▶ DATA PROVIDED:
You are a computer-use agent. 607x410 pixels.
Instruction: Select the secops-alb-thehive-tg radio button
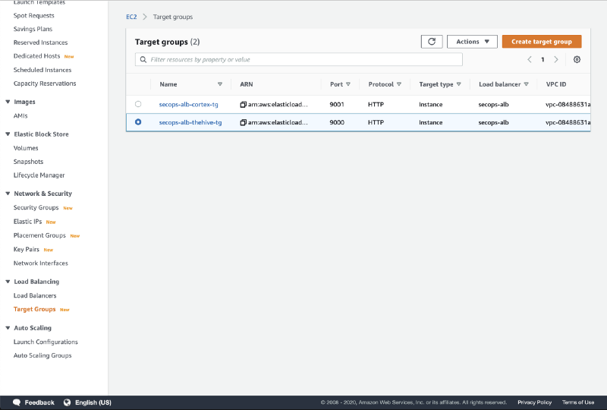point(138,122)
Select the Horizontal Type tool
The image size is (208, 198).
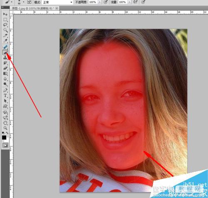[x=5, y=95]
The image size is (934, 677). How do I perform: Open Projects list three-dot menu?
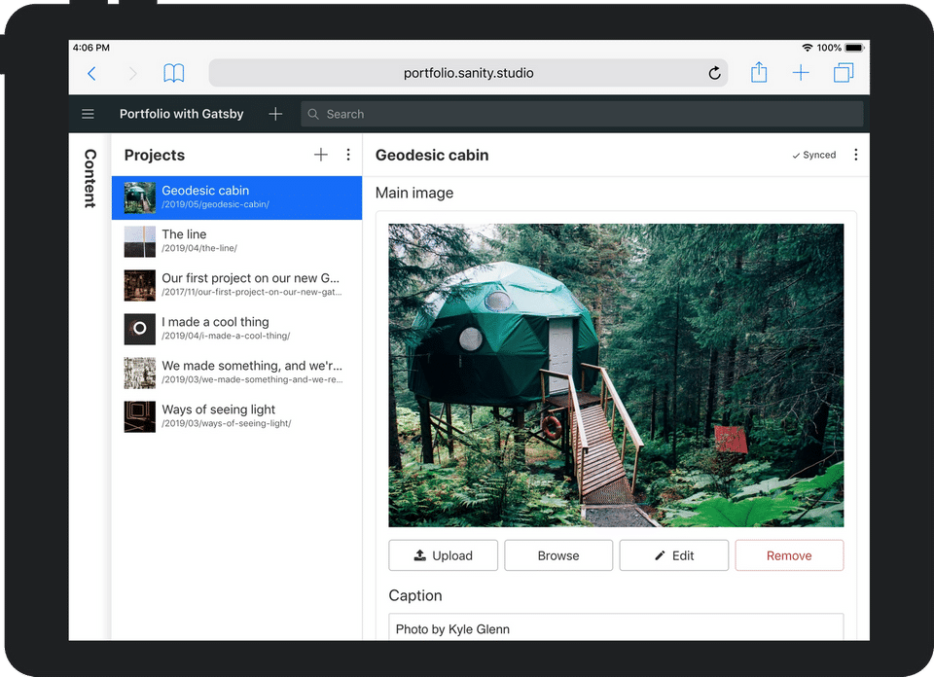[x=348, y=155]
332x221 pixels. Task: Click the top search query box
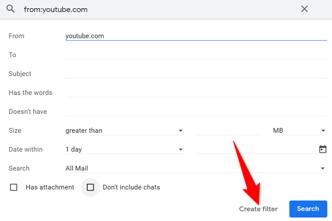(153, 9)
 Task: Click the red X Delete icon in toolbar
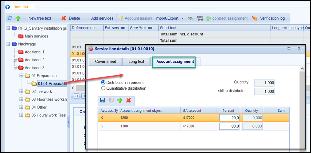tap(64, 18)
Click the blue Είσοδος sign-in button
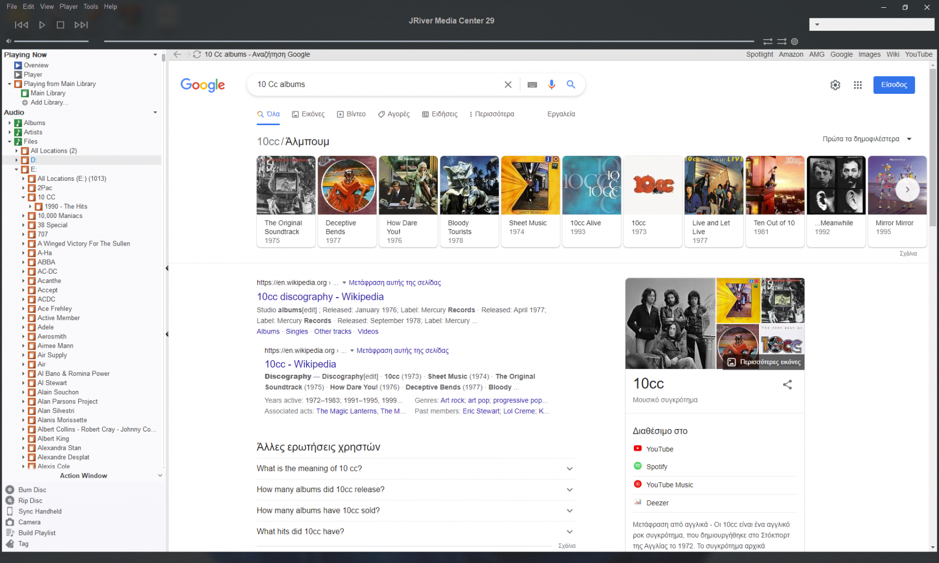This screenshot has height=563, width=939. 894,85
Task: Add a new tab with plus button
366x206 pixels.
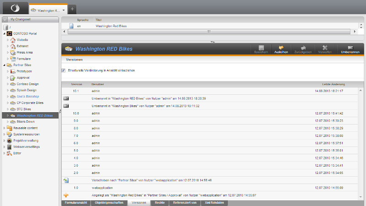Action: point(72,9)
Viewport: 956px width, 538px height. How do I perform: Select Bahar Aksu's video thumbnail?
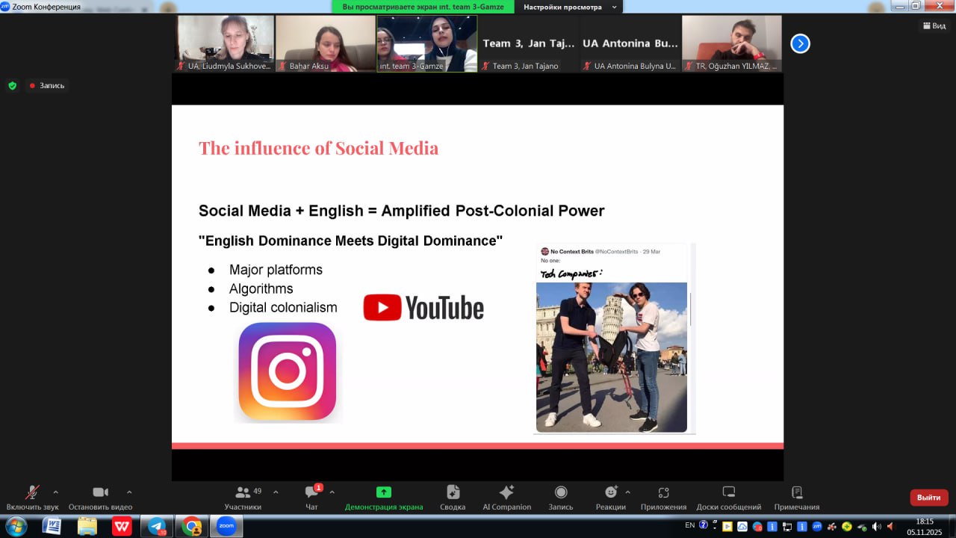(x=325, y=43)
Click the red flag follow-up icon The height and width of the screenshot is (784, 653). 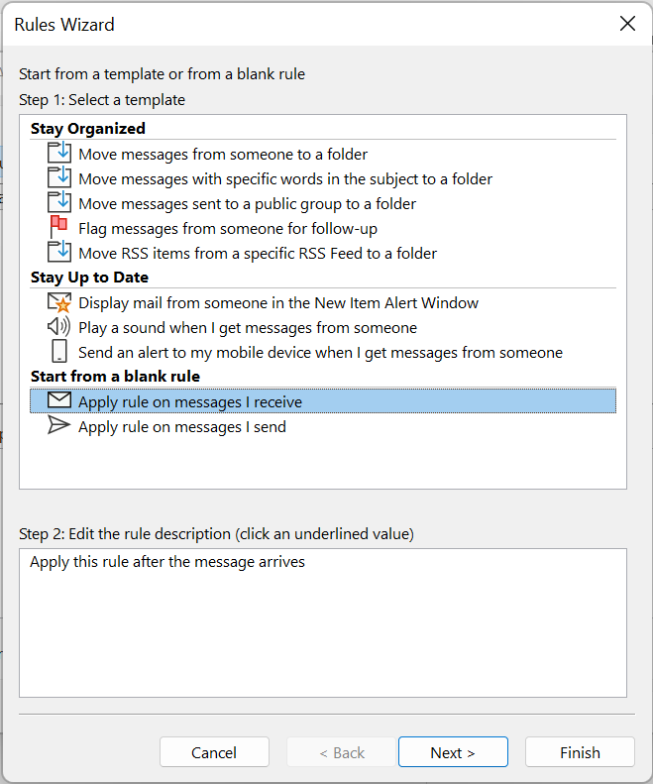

▶ TASK STATEMENT:
Apart from the pictures, return every entry above exactly as given.

▶ RESPONSE TO THIS TASK:
You are a computer-use agent. 607x410 pixels.
Instruction: Select the secops-alb-thehive-tg radio button
point(138,122)
Select the Horizontal Type tool
The image size is (208, 198).
[x=5, y=95]
The image size is (934, 677). How do I perform: Open Projects list three-dot menu?
[x=348, y=155]
332x221 pixels. Task: Click the top search query box
(153, 9)
 Task: Click the red X Delete icon in toolbar
tap(64, 18)
Click the blue Είσοδος sign-in button
This screenshot has height=563, width=939. 894,85
Task: Add a new tab with plus button
366x206 pixels.
Action: point(72,9)
Viewport: 956px width, 538px height. How do I perform: Select Bahar Aksu's video thumbnail?
(x=325, y=43)
Click the red flag follow-up icon The height and width of the screenshot is (784, 653). 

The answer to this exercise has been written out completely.